BEGIN Data records

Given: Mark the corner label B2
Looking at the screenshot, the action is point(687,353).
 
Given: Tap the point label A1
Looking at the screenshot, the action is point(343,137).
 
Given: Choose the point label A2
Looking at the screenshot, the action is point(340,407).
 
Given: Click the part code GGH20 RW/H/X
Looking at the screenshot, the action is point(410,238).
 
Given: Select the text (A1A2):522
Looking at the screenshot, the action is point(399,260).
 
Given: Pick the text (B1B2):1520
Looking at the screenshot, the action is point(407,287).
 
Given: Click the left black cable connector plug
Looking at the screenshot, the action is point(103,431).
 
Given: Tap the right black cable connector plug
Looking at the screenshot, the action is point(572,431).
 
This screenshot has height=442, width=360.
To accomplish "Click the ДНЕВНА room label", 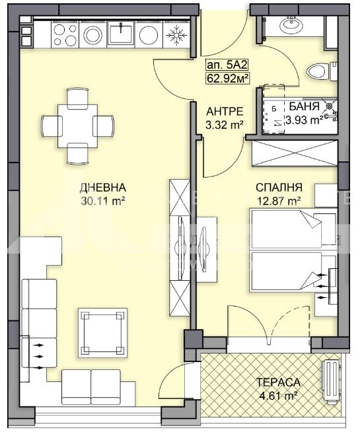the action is (103, 188).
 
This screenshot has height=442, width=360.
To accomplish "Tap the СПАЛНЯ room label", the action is (279, 188).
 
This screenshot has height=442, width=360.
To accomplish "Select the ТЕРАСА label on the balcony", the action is (278, 383).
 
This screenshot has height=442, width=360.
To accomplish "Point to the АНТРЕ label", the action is (225, 112).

END Data records

#### Task to carry out:
Pull out each line of the listing above that contains the word "screenshot".

#### Answer to the task:
Looking at the screenshot, the action is point(687,353).
Looking at the screenshot, the action is point(343,137).
Looking at the screenshot, the action is point(340,407).
Looking at the screenshot, the action is point(410,238).
Looking at the screenshot, the action is point(399,260).
Looking at the screenshot, the action is point(407,287).
Looking at the screenshot, the action is point(103,431).
Looking at the screenshot, the action is point(572,431).
This screenshot has height=442, width=360.
This screenshot has height=442, width=360.
This screenshot has height=442, width=360.
This screenshot has height=442, width=360.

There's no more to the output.